WORK INSTRUCTIONS
Quote these lines exactly: the one that holds "Task: Open Twitter via the blue bird logo" and every line after it to the end of the material below. Skip pictures.

-------- RECORD EXCERPTS

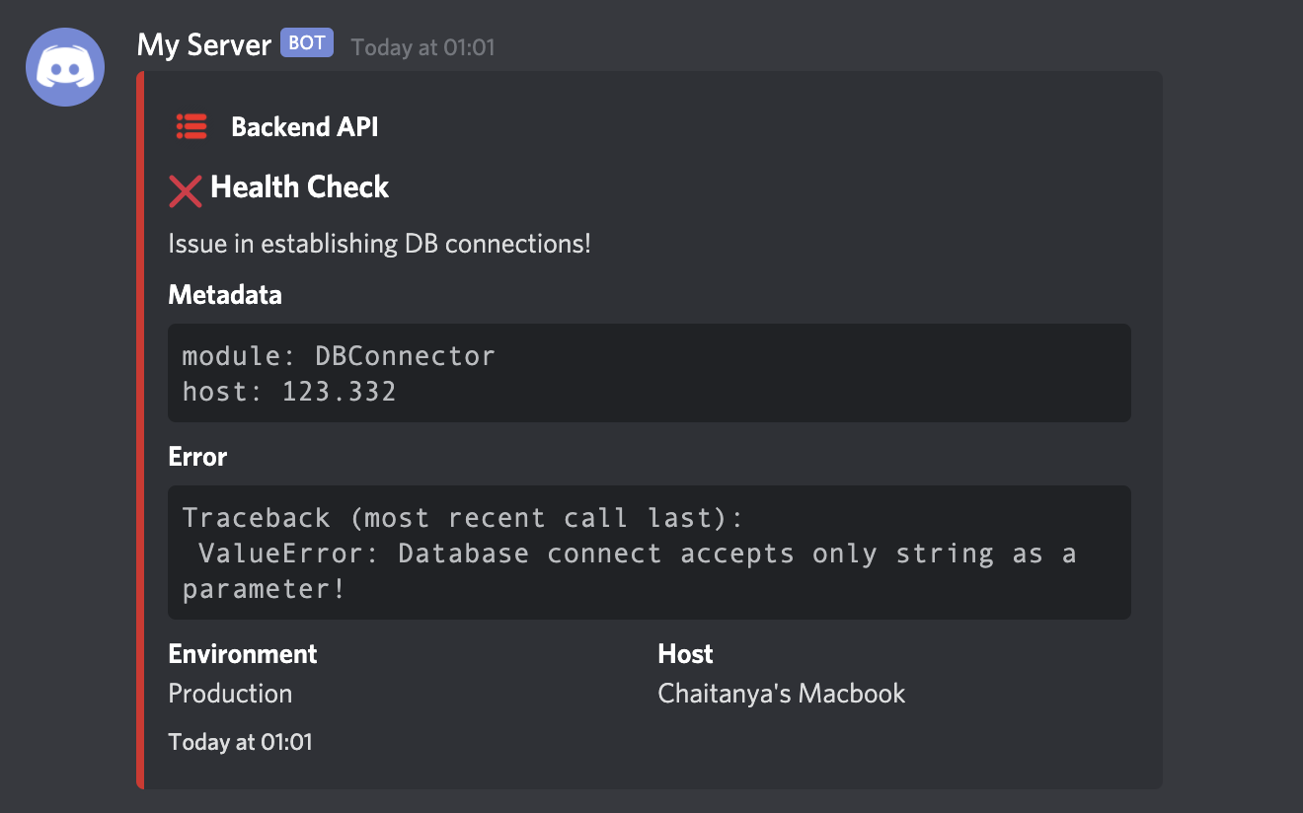Click the Health Check embed title

click(x=300, y=187)
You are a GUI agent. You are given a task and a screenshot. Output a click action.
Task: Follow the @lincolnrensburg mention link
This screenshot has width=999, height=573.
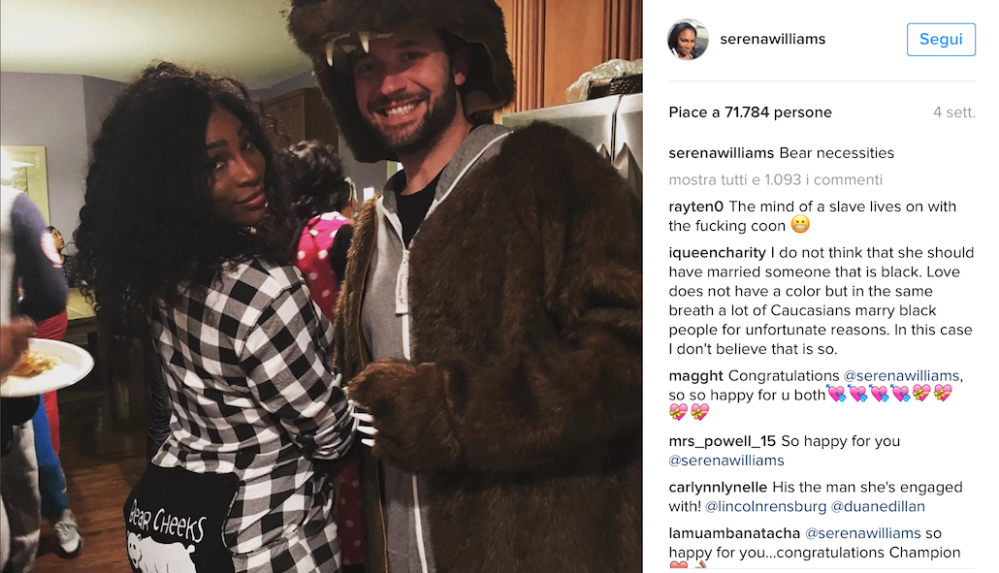766,507
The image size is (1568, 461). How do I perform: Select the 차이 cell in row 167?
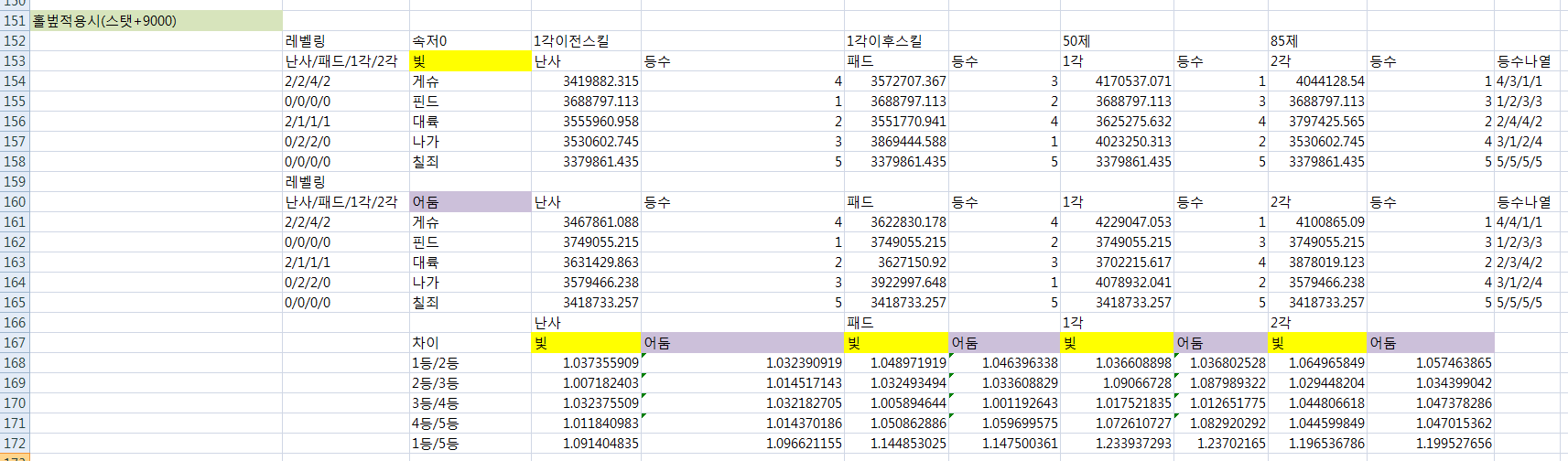point(470,342)
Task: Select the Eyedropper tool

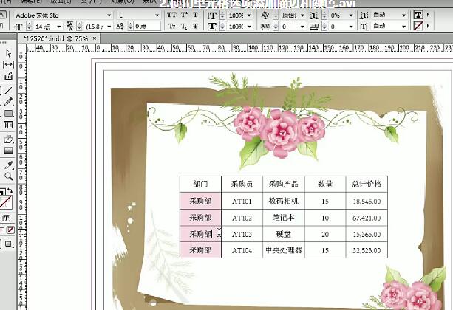Action: 8,165
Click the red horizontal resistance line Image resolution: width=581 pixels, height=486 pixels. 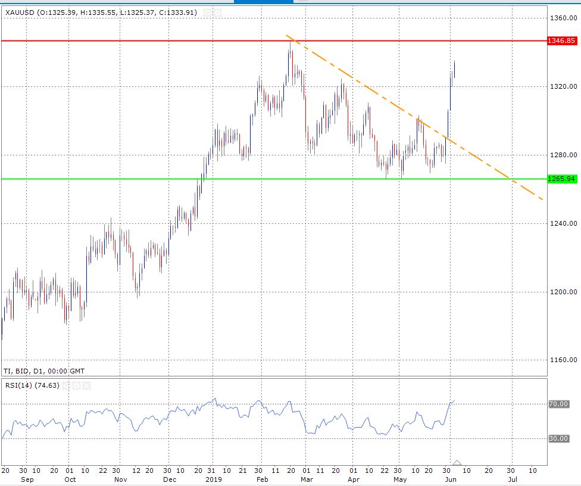pos(119,41)
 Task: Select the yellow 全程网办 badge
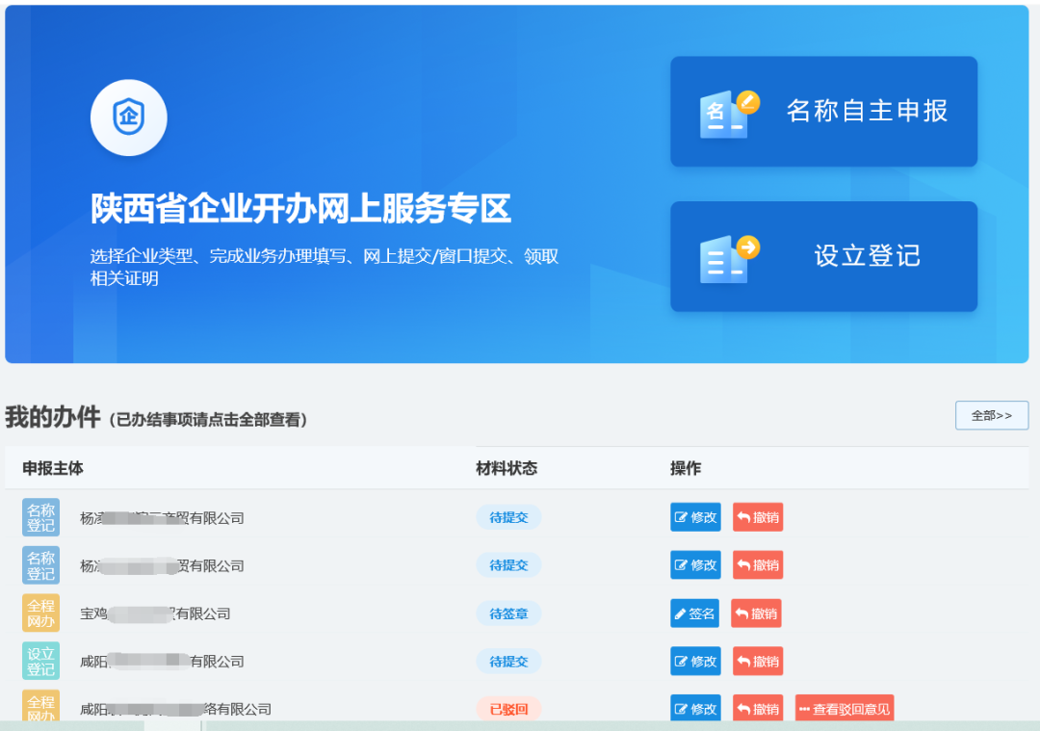[x=40, y=613]
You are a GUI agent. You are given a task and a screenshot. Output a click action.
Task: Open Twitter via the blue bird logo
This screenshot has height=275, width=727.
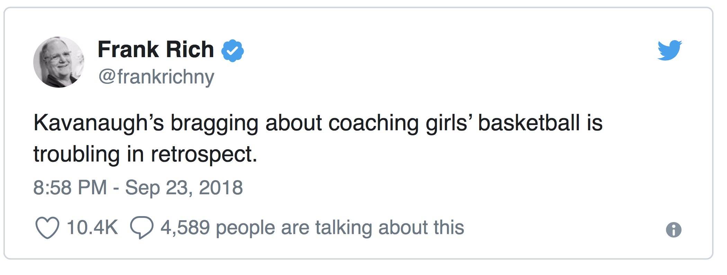click(670, 51)
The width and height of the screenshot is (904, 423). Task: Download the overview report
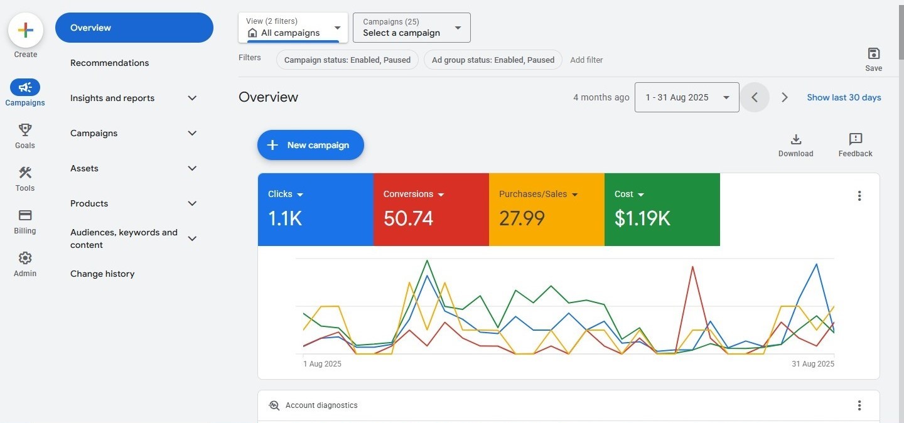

----------------

RESPONSE AREA
Task: Open Twitter via the blue bird logo
This screenshot has height=275, width=727.
click(670, 51)
The width and height of the screenshot is (904, 423). Task: Download the overview report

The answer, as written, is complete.